Timer actions run every so often while the action step is running. The timer actions only start running after the "On Start" action finishes (if there is one). In addition to the timer action's script, it must have a rate, specified in milliseconds. This is the amount of time to wait between running the timer action's script. The clock starts after the "On Start" action finishes.

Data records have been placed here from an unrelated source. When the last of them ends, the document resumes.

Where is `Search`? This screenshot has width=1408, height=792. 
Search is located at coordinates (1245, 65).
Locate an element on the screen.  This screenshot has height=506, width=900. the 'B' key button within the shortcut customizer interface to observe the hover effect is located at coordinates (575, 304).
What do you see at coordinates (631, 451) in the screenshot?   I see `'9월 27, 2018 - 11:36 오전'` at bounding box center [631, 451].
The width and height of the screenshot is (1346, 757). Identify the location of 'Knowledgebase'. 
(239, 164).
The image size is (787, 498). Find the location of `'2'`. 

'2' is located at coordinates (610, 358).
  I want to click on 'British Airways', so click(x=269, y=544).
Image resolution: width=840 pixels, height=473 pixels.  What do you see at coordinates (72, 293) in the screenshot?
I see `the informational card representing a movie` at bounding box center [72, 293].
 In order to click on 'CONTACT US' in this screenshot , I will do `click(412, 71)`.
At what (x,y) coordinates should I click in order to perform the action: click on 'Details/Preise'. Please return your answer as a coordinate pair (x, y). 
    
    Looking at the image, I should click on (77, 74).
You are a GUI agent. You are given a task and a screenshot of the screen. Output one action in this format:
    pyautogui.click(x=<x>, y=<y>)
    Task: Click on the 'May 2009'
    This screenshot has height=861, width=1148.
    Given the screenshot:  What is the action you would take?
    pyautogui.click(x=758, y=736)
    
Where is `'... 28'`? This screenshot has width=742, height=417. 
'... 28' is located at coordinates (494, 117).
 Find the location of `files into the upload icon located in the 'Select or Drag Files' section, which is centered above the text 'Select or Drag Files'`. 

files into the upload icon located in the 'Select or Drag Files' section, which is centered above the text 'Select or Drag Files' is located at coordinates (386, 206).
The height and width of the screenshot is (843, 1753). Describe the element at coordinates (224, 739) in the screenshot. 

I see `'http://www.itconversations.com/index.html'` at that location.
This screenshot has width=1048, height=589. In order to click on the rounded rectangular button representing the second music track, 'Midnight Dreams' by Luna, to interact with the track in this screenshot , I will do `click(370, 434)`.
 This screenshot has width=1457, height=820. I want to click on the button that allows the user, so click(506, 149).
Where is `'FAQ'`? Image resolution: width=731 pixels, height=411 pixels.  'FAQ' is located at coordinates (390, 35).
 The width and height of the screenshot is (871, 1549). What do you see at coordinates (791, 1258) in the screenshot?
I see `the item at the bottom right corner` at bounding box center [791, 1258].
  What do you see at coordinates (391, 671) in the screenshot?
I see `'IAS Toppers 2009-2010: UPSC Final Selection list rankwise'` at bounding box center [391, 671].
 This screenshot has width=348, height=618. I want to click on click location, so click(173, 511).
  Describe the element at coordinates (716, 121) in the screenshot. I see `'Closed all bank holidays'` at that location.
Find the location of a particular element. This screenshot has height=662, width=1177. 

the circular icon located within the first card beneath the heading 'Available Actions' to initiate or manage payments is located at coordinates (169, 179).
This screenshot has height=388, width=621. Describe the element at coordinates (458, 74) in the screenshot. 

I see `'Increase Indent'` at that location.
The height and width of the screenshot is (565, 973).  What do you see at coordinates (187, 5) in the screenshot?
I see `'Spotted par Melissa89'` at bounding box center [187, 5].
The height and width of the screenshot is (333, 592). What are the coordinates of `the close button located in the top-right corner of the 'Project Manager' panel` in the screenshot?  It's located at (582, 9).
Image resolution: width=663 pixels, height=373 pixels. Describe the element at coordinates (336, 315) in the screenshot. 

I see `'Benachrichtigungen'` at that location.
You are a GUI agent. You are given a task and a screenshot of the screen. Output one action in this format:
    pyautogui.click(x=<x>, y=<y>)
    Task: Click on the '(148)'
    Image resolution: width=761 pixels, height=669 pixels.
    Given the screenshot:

It is important to realize that, unlike "On Start" and "On Stop" scripts, a timer action may not run at all for an action step. If the step is ready to stop before the timer is ready, it will never run.

Error Handler

This action will run only if any of the other actions throw an unexpected error. This provides a chance for chart designers to do their own error handling, and gracefully recover from an error. If this script throws an error, the chart will abort. See section on chart concepts for more information.

 

Design Tips

When designing SFCs, the Action step will be the primary workhorse of your charts. There are a few tips to keep in mind while writing your scripts for the action step:

 

Don't Block / Pause / Wait / Sleep

This is the primary rule for SFCs. You want your scripts to run as quickly as possible. This means that you don't want to use any sort of sleep() or wait() call. Pausing or waiting is the job of transactions in an SFC.

 

Some sorts of blocking is, of course, unavoidable. For example, running a SQL query that takes some time to execute, or writing to a device over a slow radio connection. These sorts of activities are fine, however, this brings us to tip 2.

 

Refactor Loops

This is really just an extension of the don't block rule. Imagine that you have 100 widgets that need processing. Each widget takes some non-trivial amount of time (let's say, 20seconds) to process. The most obvious way to handle this would be with an "On Start" script that had a while loop from 1 to 100, processing each widget. This script would take about 33 minutes to run.

 

Instead of processing the 100 items in a while loop, you could solves this problem in two different ways with SFCs:

 

1.Option 1: Timer action. In this option, you have a single action step, but instead of having your loop from 1 to 100 in a while loop, you initialize a counter to 1 in the "On Start" action. Then you write a timer action with a rate of 0ms. The timer action processes one widget, and then increments the counter. You place a transition beneath the step whose expression is:
{counter} >= 100
This step will do the same work as the loop, but without blocking for more than 20 seconds at a time.
2.Option 2: Chart loop. Similar to option 1, you can design the loop in the chart itself. Have one action step do your initialization work, in our example: chart.counter = 0
Have another step do the processing work for one item in its On Start script. Use two transitions, the one on the left set to {counter} < 100 and the one on the right set to true. The loop action will run 100 times, and then the flow will continue down the other path.

 

Option 2 Illustrated

Option 2 Illustrated

 

Rationale

By now you should understand that you want to keep your individual script duration to a minimum. You may be wondering why this is so important. After all, in the example above, it still will take 33 minutes to complete the given work after refactoring the loop as shown.

 

The reason this is important is to support pausing, persistence, and redundancy. Charts can only be paused after any running script finishes. Similarly, a chart's state only gets synchronized with the redundancy system between script executions. If you had a script that took half an hour to run, you couldn't pause that chart until the script ended, and the redundancy system would be very out of date and not able to recover as well if the Gateway went offline.

 

As a bonus, breaking your work up into smaller units helps make the chart easier to debug and more visible for monitoring.